SC - Re: Killer cooks

Par Leijonhufvud parlei at algonet.se
Mon Jul 17 22:40:49 PDT 2000


On Tue, 18 Jul 2000, Philip & Susan Troy wrote:

> > I don't recall that either of us was wearing full Elizabethan, regardless
> > who was butchering a veal.....
> 
> I suspect that either somebody had the wrong type of full Elizabethan,

No, you just don't speak the language. The term "full Elizabethan" does
not, as you appear tho think, mean "clothes from the Elizabethan
period", but rather "court dress from the Elizabethan period". A very
important distinction.

> or else perhaps had some combination of inexperience or excessively high
> standards about the odd splash. I don't imagine Elizabethan butchers
> saying, "Uh oh, it be a calffe. I'd best to slippe into mine Italian
> Renne; my Gothic is at ye Cleaners."

You mean they didn't dress down to Saxon, Viking, Generic Early, or
Mundane when doing strenous or dirty work? But then how did they get
anything done? It is obvious that one can't dig firepits, chop wood,
cook, butcher lifestock, carry firewood or put up many pavilions wearing
clothes from those periods. Thus there are only two alterantives; either
they all lived of the stored materials of earlier times, or they dressed
differently when doing practical work. And since it is clearly
unreasonable to think that foodstuffs would last for several decades (or
even centuries) they must have dressed in different clothes.

/UlfR
 Who solved *that* problem by sticking to a *sensible* period.

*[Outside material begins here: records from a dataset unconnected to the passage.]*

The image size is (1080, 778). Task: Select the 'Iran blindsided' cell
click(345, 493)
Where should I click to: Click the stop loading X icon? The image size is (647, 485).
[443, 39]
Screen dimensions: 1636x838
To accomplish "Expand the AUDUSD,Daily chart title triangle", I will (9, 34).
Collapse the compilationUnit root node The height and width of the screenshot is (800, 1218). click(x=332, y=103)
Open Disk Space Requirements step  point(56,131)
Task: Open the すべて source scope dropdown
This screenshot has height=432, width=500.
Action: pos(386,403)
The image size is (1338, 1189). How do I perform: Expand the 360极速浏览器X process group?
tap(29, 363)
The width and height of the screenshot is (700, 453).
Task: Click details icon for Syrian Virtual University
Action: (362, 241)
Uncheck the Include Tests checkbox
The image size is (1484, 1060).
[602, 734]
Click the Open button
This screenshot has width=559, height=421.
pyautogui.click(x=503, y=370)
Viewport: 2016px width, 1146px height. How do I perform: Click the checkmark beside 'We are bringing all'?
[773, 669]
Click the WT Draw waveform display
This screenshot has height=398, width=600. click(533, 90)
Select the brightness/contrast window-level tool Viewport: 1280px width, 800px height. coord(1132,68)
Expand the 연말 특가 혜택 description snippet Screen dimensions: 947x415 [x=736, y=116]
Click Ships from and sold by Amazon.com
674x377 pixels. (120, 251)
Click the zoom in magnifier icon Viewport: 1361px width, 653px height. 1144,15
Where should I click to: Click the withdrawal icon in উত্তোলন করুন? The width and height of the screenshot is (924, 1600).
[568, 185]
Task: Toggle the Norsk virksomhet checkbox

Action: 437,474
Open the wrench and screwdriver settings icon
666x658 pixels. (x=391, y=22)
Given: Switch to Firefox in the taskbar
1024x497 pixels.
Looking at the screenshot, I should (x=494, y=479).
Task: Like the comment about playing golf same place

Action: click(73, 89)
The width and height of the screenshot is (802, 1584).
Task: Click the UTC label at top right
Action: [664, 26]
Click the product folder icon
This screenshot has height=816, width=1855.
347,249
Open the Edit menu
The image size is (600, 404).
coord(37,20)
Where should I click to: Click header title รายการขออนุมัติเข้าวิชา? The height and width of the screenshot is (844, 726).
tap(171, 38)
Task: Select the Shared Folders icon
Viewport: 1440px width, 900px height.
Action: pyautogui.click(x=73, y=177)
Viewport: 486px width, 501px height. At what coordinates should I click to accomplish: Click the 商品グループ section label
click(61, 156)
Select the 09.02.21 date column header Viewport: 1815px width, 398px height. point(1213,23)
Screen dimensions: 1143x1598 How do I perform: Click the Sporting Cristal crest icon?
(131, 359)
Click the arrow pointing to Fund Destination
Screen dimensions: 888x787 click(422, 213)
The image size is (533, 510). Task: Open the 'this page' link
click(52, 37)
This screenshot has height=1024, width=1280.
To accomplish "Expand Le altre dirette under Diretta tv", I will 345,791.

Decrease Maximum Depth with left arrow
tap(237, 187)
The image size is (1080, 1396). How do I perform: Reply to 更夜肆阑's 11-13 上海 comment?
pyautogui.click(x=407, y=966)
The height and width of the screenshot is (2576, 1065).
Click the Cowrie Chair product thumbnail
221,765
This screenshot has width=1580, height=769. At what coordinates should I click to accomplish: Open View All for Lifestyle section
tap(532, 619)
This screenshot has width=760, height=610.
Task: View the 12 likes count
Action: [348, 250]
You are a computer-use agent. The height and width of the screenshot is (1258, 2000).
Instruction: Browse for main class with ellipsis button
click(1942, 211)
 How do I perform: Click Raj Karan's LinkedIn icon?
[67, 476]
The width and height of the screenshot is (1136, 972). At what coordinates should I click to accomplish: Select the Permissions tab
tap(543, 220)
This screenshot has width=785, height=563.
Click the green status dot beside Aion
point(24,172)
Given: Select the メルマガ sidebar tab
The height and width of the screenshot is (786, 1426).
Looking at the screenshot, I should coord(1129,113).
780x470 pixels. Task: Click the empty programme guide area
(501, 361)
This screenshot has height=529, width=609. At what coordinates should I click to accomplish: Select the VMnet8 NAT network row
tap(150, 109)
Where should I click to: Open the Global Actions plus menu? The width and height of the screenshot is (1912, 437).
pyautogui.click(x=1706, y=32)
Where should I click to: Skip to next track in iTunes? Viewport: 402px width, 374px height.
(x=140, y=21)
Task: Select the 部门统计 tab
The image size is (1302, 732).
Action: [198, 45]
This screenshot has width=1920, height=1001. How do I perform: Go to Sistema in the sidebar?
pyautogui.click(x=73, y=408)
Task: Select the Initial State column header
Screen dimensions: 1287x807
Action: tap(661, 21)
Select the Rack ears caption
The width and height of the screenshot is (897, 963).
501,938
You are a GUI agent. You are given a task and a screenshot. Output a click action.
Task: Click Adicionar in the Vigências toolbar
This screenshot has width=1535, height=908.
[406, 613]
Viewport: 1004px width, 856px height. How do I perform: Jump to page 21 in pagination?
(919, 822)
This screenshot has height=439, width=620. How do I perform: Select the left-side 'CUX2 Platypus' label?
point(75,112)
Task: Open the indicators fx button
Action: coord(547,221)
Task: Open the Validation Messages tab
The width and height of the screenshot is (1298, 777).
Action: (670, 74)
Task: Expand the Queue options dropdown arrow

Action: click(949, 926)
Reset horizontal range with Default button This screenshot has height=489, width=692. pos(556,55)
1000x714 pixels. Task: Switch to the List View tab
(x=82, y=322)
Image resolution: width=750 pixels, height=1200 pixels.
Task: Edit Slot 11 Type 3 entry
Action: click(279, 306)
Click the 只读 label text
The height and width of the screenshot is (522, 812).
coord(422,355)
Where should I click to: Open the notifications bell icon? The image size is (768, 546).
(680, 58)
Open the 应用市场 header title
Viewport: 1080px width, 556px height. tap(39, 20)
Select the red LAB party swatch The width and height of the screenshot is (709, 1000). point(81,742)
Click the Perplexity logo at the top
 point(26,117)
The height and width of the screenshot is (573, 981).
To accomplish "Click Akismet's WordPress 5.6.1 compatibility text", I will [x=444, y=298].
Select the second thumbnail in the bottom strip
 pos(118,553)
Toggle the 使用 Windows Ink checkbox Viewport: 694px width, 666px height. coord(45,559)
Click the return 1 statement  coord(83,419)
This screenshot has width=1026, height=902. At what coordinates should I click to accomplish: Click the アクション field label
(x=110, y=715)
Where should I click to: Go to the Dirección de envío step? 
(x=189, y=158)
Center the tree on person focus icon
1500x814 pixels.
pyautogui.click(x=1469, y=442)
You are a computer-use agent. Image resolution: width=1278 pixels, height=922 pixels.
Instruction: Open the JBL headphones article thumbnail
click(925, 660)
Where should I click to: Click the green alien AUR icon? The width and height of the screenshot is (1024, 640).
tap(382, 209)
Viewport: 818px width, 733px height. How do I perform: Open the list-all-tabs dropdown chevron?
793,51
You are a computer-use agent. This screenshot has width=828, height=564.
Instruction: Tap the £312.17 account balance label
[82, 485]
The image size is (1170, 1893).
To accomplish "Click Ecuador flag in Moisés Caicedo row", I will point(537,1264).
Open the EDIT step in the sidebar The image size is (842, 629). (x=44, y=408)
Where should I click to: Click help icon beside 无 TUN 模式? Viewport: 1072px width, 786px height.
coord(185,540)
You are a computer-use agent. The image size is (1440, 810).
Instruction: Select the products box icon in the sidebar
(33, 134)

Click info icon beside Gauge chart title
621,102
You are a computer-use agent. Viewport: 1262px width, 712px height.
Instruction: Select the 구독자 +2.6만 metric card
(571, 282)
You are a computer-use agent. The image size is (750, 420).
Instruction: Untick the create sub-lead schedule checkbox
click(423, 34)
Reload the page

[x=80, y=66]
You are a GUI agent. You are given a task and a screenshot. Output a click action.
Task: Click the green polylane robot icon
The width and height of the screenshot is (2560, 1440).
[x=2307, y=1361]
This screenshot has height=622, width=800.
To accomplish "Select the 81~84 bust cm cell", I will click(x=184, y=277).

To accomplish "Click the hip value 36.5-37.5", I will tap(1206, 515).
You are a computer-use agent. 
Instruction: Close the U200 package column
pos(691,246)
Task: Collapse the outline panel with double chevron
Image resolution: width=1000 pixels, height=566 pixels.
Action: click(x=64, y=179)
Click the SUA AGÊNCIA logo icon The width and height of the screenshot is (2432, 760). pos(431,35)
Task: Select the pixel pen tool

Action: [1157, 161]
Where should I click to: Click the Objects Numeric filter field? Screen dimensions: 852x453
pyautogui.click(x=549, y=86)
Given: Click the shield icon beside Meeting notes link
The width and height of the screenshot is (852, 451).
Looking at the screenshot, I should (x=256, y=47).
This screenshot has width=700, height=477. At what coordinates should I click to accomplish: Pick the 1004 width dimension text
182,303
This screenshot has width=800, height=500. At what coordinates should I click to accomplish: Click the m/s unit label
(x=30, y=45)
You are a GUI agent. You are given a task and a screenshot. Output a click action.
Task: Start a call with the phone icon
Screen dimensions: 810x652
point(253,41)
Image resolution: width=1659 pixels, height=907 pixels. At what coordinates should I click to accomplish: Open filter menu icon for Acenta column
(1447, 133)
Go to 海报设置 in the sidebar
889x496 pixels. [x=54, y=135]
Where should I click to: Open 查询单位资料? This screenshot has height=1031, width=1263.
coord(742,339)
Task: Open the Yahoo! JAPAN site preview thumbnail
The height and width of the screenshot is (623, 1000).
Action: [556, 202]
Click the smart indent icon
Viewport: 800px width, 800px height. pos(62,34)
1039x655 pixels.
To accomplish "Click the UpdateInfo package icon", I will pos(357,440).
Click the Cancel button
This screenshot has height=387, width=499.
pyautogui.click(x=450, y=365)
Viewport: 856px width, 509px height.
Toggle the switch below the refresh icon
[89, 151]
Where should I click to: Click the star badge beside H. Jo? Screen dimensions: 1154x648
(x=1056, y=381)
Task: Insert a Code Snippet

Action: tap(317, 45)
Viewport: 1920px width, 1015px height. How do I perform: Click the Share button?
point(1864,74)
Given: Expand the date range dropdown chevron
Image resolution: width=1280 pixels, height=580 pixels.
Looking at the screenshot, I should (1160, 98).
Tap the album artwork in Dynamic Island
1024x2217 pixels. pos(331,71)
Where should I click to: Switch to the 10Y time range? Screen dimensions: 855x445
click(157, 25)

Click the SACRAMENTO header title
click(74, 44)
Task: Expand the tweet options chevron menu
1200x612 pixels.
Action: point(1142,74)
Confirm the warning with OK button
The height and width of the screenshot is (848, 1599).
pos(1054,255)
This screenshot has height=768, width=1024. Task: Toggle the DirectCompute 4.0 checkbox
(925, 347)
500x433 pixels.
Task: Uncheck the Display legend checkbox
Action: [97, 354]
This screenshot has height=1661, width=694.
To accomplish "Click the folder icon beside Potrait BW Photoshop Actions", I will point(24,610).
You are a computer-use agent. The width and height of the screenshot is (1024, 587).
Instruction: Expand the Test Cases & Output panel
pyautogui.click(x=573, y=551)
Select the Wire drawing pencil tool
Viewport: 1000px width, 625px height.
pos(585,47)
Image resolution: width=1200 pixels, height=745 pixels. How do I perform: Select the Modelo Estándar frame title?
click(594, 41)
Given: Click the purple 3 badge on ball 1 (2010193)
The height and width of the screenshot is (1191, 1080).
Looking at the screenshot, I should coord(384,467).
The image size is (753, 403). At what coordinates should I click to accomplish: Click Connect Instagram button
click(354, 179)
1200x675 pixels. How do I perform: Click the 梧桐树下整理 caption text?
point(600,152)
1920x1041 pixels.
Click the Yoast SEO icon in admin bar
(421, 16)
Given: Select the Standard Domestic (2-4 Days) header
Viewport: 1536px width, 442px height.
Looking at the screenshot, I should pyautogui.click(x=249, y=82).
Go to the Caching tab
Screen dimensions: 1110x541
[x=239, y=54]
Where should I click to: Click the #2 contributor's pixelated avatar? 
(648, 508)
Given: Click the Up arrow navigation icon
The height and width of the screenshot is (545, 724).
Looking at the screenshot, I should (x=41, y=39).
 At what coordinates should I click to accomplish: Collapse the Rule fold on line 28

Since the
only known copy of "To Queen Emmas Taste" was destroyed in 1073, so he
has to eat all this newfangled modern stuff from Forme of Curye.

- -- 
Par Leijonhufvud                                      parlei at algonet.se
If someone reports back to you that so-and-so is saying bad things about
you, do not reply to them but answer, Obviously he didn't know my other
bad characteristics, since otherwise he wouldn't just have mentioned these.